The mayhem escalated further this Saturday as running street battles between groups of demonstrators and riot police flared up again, with much of the action centered around the iconic Arc de Triomphe.
Police made 412 arrests in connection with the latest unrest. More than 130 people were injured, including 23 law enforcement members.
Not ruling out a state of emergency late on Saturday night either, Interior Minister Christophe Castaner told BFM TV he had “no taboo” over the measures. Castaner believes “casseurs” (agitators) and those from both left- and right-wing fringe groups were responsible for egging on many of those caught up in the rioting.
While pinning the blame on the said agitators, police were unapologetic about its way of dealing with the demonstrators. The heavy-handed tactics included firing volleys of tear gas and water cannons at protestors from close range. One protester was filmed with a bloodied face, presumably caused by such a hit.
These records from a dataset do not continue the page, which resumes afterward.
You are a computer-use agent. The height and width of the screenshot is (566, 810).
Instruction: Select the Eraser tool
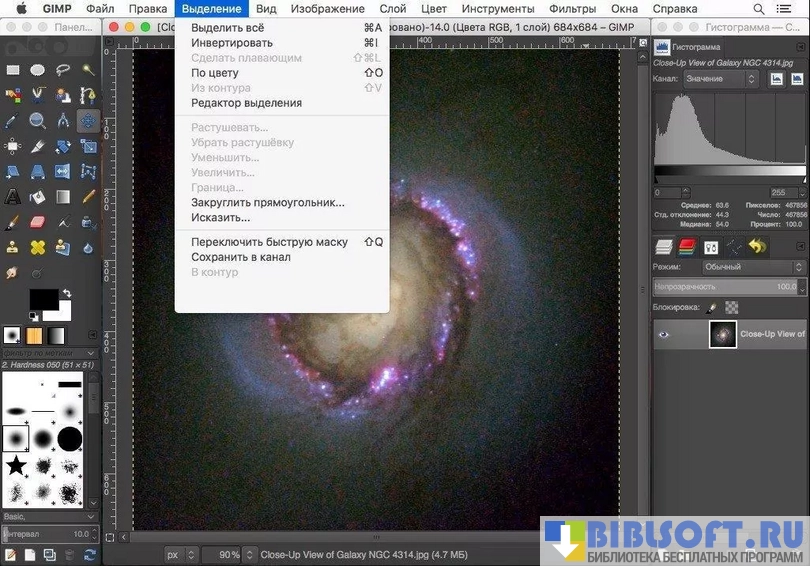(38, 222)
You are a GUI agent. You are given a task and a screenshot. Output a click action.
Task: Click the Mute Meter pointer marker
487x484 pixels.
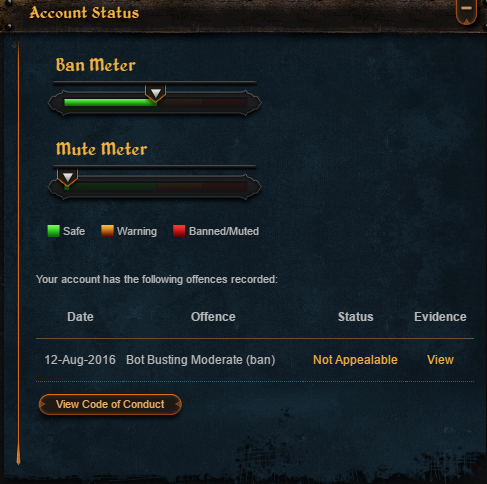coord(68,177)

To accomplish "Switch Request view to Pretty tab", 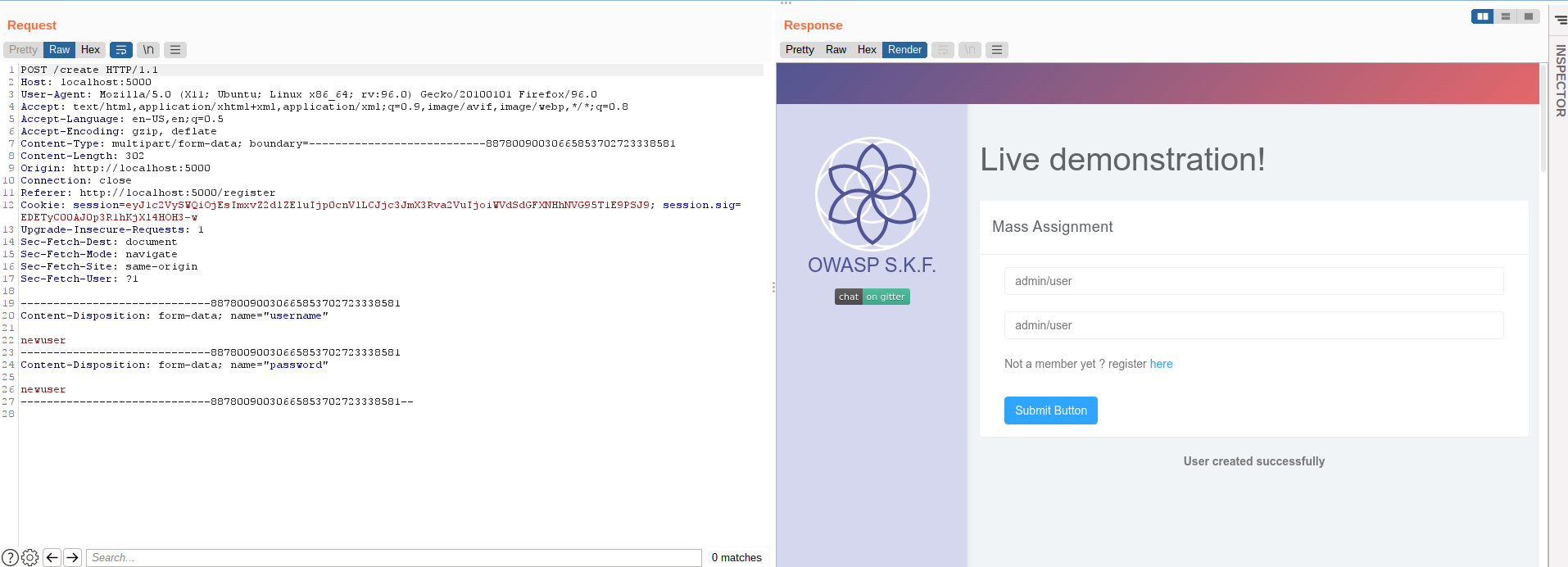I will pyautogui.click(x=24, y=50).
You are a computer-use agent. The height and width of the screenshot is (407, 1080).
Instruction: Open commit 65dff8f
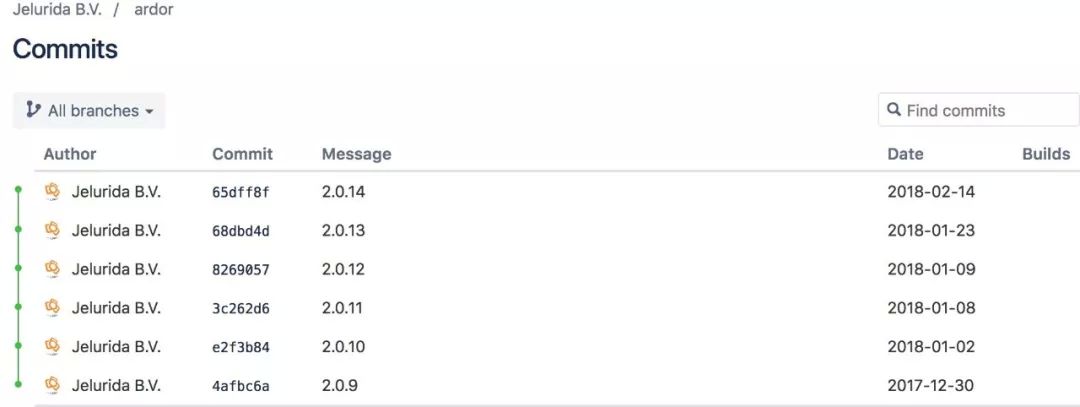click(240, 192)
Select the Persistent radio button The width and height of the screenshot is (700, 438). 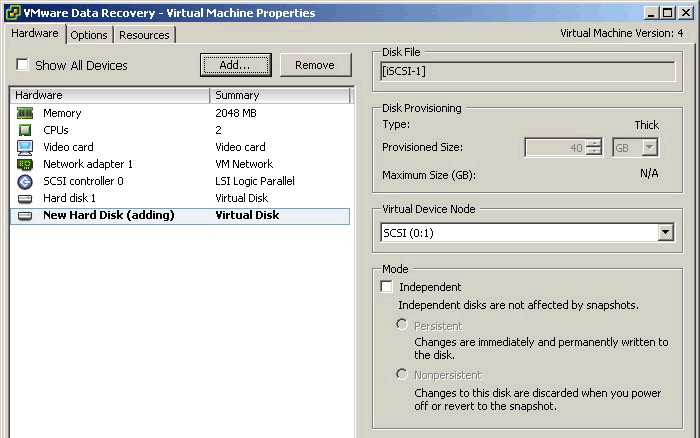click(x=402, y=325)
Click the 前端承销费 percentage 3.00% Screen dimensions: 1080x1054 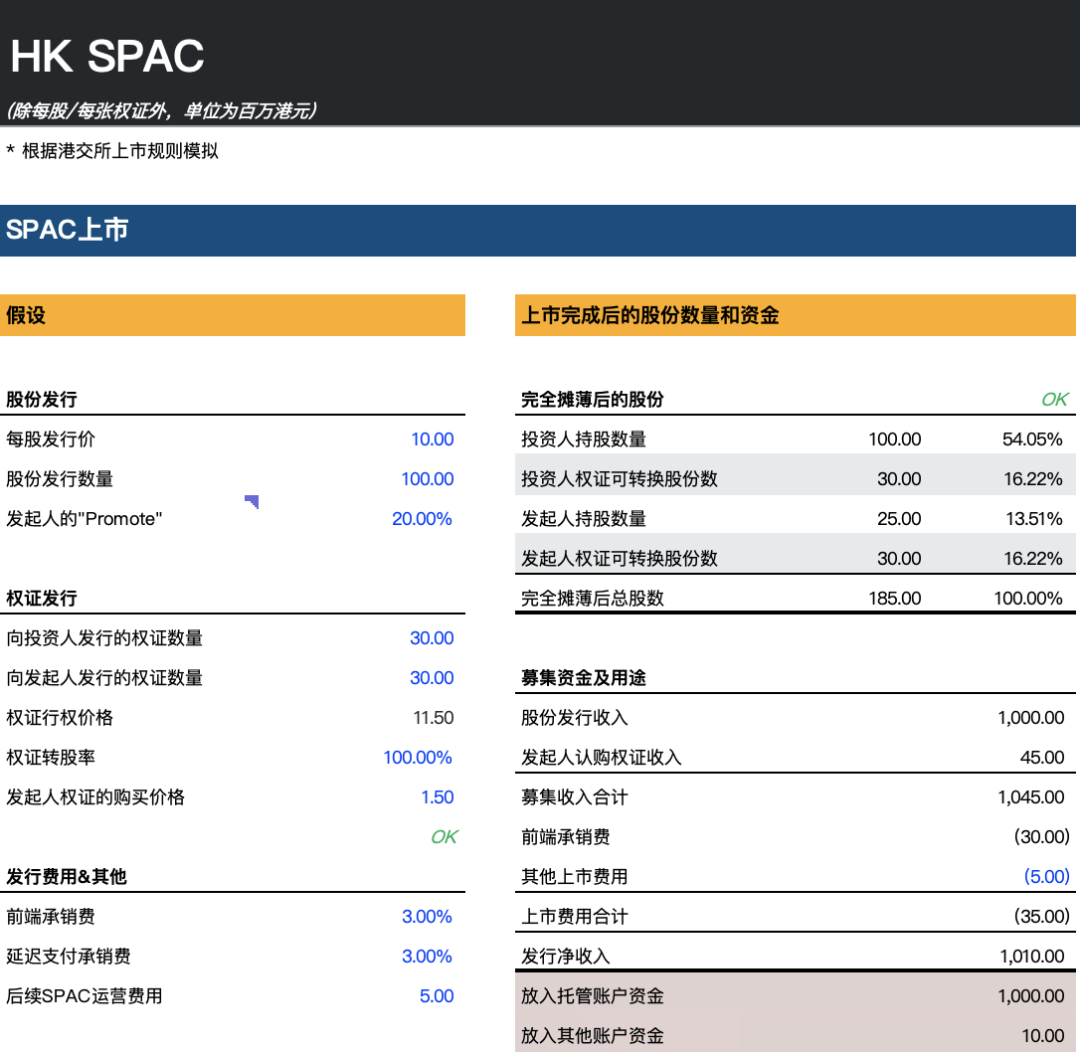(427, 916)
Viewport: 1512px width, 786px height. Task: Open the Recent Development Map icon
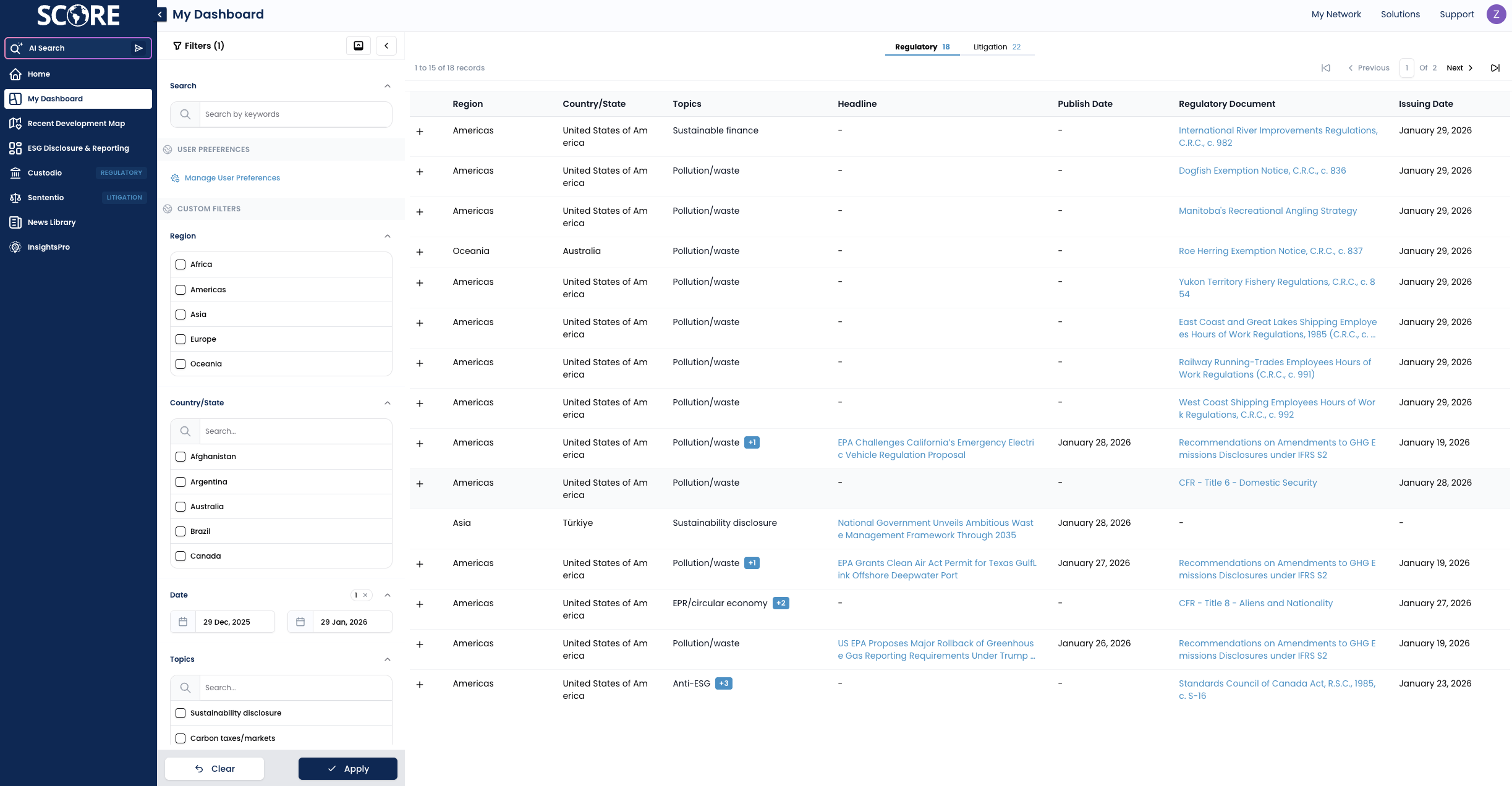click(15, 124)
Several RT reporters also got into crosshairs of police response. RT Frances Lucas Leger was left with a bloodied face after a tear gas canister exploded right next to him.
While RT International journalist Peter Oliver was also injured when he was hit in the ankle by a rubber bullet fired from a police gun.
Questioning the government's narrative of what caused the unrest, left-wing opposition politician Jean-Luc Mélenchon said in a series of tweets that: “The power wants to make everything worse.”
“To understand correctly,” Mélenchon continued on the protestors at the Arc, “the demonstrators are surrounded in a trap and bombarded with no way out.”